Each record should be output exactly, with every character kept.

Extracted data entries
****

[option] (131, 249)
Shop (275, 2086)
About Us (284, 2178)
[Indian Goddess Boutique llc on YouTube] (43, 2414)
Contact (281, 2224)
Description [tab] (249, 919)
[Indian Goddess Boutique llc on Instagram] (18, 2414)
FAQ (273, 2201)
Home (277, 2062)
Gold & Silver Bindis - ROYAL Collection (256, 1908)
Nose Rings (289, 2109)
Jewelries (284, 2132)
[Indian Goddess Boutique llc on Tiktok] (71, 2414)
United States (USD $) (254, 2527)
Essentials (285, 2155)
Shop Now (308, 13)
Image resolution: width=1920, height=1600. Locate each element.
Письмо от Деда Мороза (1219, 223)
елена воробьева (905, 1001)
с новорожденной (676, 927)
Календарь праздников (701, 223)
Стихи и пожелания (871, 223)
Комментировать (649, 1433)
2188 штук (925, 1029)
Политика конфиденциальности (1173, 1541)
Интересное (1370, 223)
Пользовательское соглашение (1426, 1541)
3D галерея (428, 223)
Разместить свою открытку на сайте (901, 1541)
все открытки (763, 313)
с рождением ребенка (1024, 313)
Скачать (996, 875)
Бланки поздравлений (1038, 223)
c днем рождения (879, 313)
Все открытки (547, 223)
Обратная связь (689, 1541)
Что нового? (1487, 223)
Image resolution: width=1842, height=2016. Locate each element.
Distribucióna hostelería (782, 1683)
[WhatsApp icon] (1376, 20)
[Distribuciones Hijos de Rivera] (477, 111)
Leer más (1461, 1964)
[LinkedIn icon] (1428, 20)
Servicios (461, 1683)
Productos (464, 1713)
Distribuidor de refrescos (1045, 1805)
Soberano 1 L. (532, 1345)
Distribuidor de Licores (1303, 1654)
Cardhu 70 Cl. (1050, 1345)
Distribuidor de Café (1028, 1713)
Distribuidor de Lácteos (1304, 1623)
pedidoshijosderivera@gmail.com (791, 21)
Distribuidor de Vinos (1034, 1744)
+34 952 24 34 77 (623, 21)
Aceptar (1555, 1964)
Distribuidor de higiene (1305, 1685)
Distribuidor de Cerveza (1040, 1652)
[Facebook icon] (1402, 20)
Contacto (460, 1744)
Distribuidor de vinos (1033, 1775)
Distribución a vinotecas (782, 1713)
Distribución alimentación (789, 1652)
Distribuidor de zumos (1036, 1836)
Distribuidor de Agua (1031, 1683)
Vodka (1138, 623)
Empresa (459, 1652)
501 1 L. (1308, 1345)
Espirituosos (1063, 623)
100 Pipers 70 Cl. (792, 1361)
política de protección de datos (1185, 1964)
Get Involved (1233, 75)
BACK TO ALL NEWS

****

▶ _Answer to the exercise_
[option] (131, 249)
Shop (275, 2086)
About Us (284, 2178)
[Indian Goddess Boutique llc on YouTube] (43, 2414)
Contact (281, 2224)
Description [tab] (249, 919)
[Indian Goddess Boutique llc on Instagram] (18, 2414)
FAQ (273, 2201)
Home (277, 2062)
Gold & Silver Bindis - ROYAL Collection (256, 1908)
Nose Rings (289, 2109)
Jewelries (284, 2132)
[Indian Goddess Boutique llc on Tiktok] (71, 2414)
United States (USD $) (254, 2527)
Essentials (285, 2155)
Shop Now (308, 13)
Image resolution: width=1920, height=1600. Locate each element.
Письмо от Деда Мороза (1219, 223)
елена воробьева (905, 1001)
с новорожденной (676, 927)
Календарь праздников (701, 223)
Стихи и пожелания (871, 223)
Комментировать (649, 1433)
2188 штук (925, 1029)
Политика конфиденциальности (1173, 1541)
Интересное (1370, 223)
Пользовательское соглашение (1426, 1541)
3D галерея (428, 223)
Разместить свою открытку на сайте (901, 1541)
все открытки (763, 313)
с рождением ребенка (1024, 313)
Скачать (996, 875)
Бланки поздравлений (1038, 223)
c днем рождения (879, 313)
Все открытки (547, 223)
Обратная связь (689, 1541)
Что нового? (1487, 223)
Image resolution: width=1842, height=2016. Locate each element.
Distribucióna hostelería (782, 1683)
[WhatsApp icon] (1376, 20)
[Distribuciones Hijos de Rivera] (477, 111)
Leer más (1461, 1964)
[LinkedIn icon] (1428, 20)
Servicios (461, 1683)
Productos (464, 1713)
Distribuidor de refrescos (1045, 1805)
Soberano 1 L. (532, 1345)
Distribuidor de Licores (1303, 1654)
Cardhu 70 Cl. (1050, 1345)
Distribuidor de Café (1028, 1713)
Distribuidor de Lácteos (1304, 1623)
pedidoshijosderivera@gmail.com (791, 21)
Distribuidor de Vinos (1034, 1744)
+34 952 24 34 77 (623, 21)
Aceptar (1555, 1964)
Distribuidor de higiene (1305, 1685)
Distribuidor de Cerveza (1040, 1652)
[Facebook icon] (1402, 20)
Contacto (460, 1744)
Distribuidor de vinos (1033, 1775)
Distribución a vinotecas (782, 1713)
Distribución alimentación (789, 1652)
Distribuidor de zumos (1036, 1836)
Distribuidor de Agua (1031, 1683)
Vodka (1138, 623)
Empresa (459, 1652)
501 1 L. (1308, 1345)
Espirituosos (1063, 623)
100 Pipers 70 Cl. (792, 1361)
política de protección de datos (1185, 1964)
Get Involved (1233, 75)
BACK TO ALL NEWS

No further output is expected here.